What is required
Rewrite each row below with "screenshot" replaced by "screen capture" and everything else left as is. Leave out the pictures.

——

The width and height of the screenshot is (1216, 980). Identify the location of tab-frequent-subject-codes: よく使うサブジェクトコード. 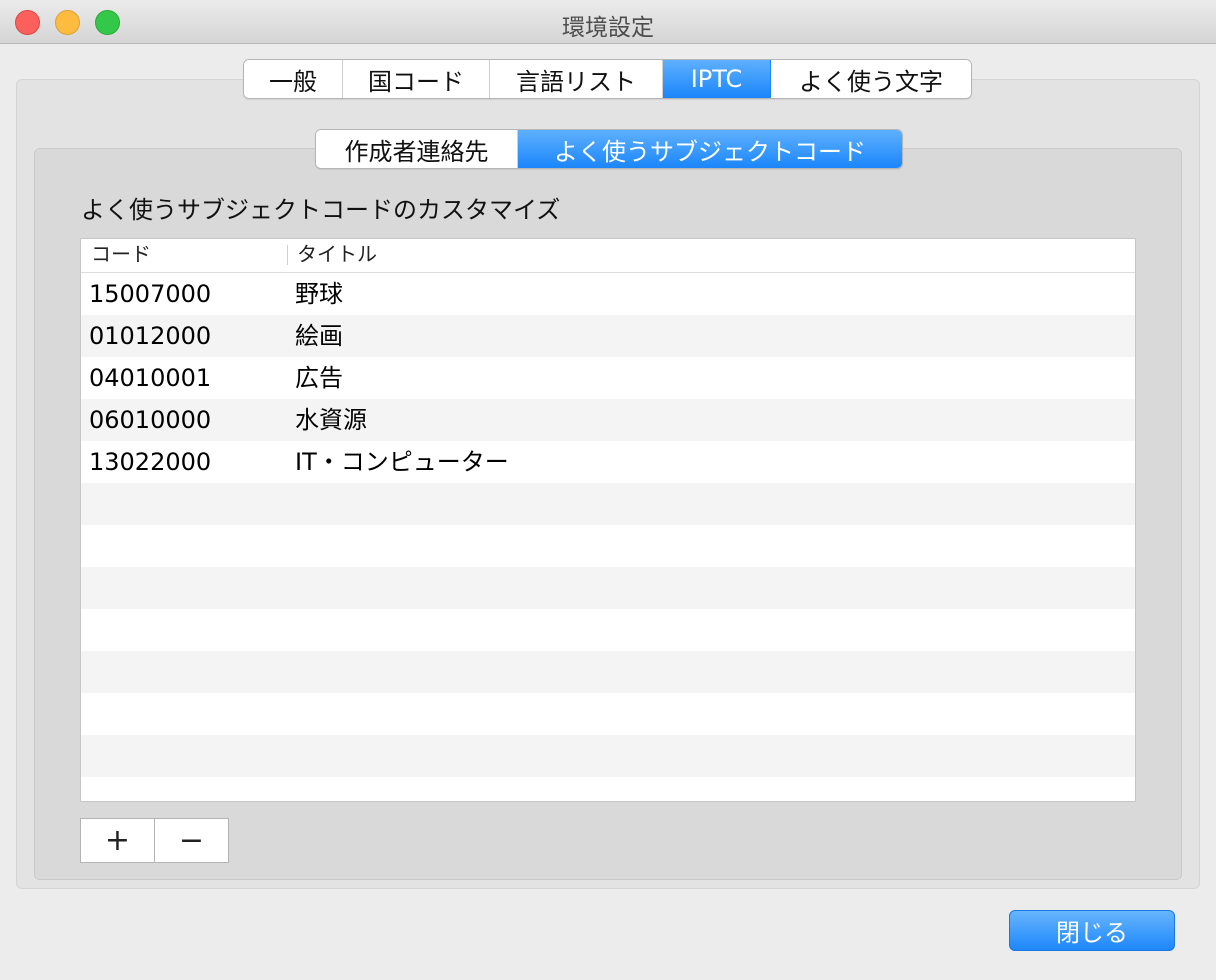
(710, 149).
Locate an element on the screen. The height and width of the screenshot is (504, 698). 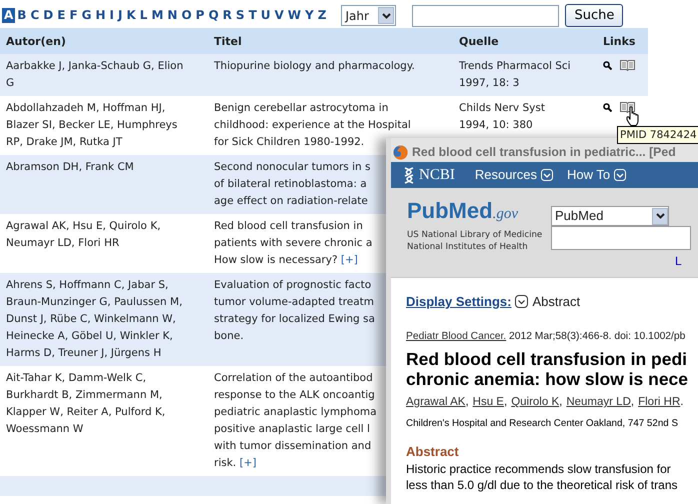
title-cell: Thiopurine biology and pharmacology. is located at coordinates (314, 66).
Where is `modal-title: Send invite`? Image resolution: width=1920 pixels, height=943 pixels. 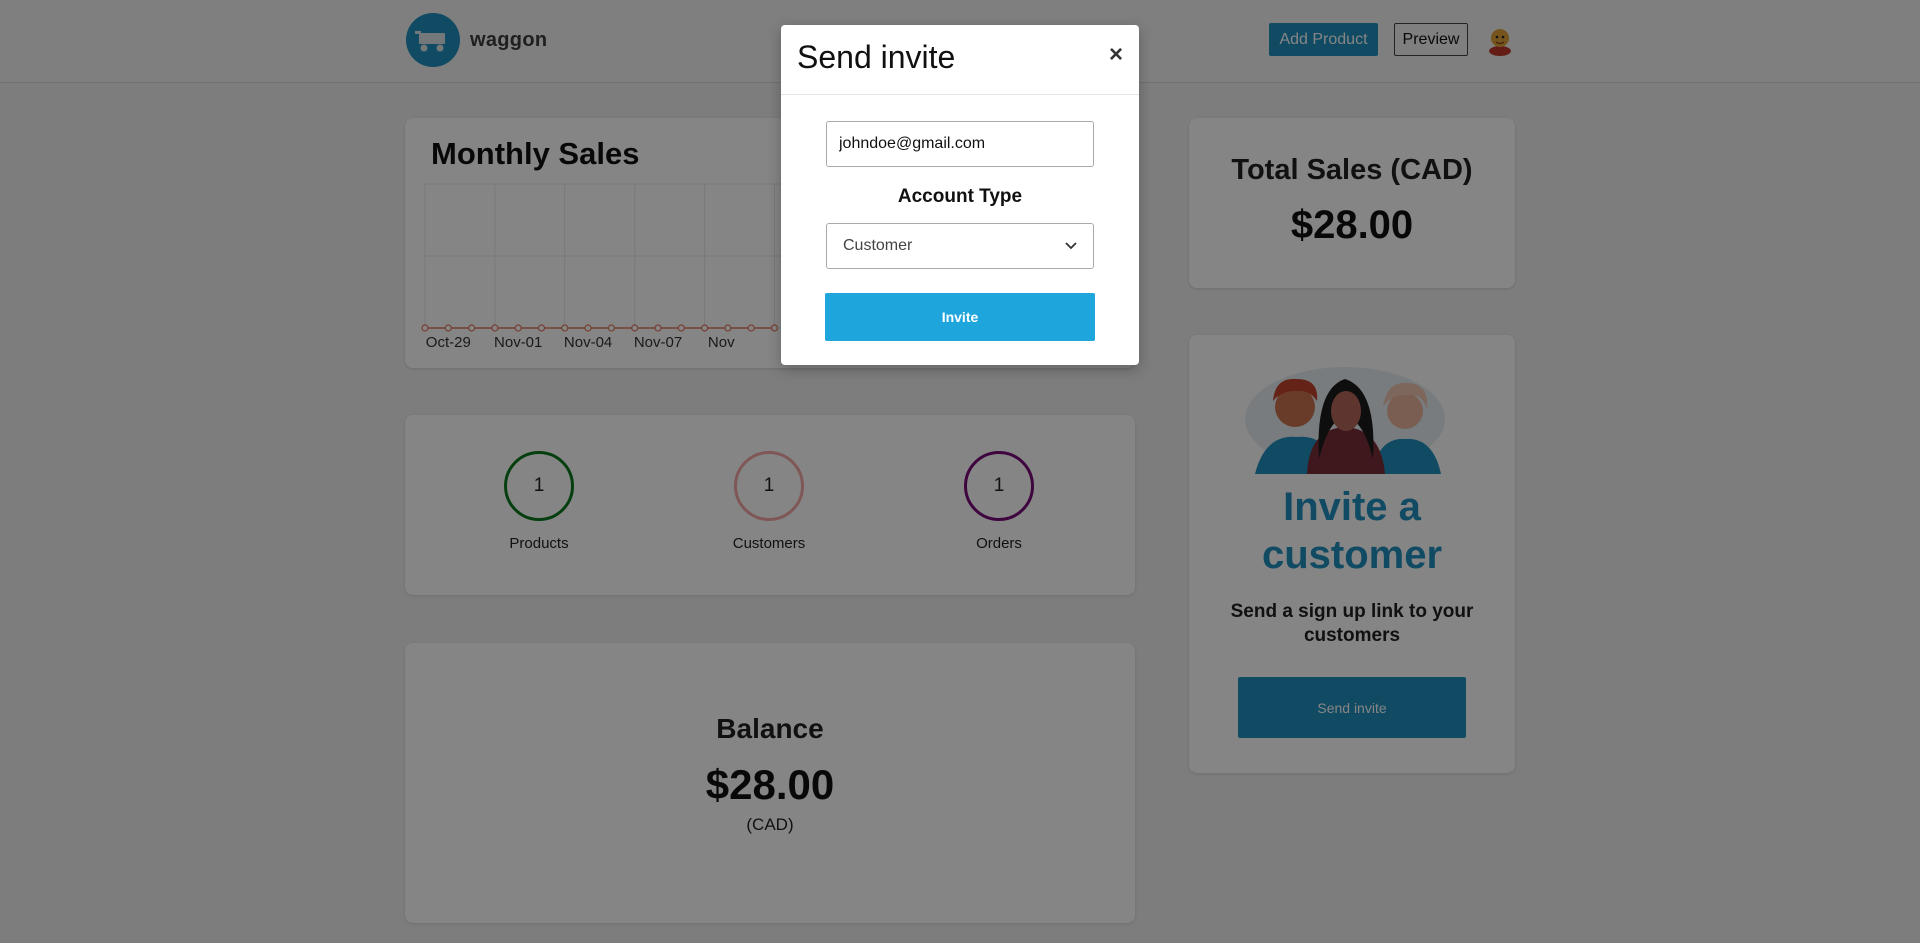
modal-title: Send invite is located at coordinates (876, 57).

——

Result below
The width and height of the screen capture is (1216, 980). Identify the location of tab-frequent-subject-codes: よく使うサブジェクトコード. 
(710, 149).
Locate an element on the screen. The height and width of the screen capture is (504, 698). 
title-cell: Thiopurine biology and pharmacology. is located at coordinates (314, 66).
Where is `modal-title: Send invite`? Image resolution: width=1920 pixels, height=943 pixels. 
modal-title: Send invite is located at coordinates (876, 57).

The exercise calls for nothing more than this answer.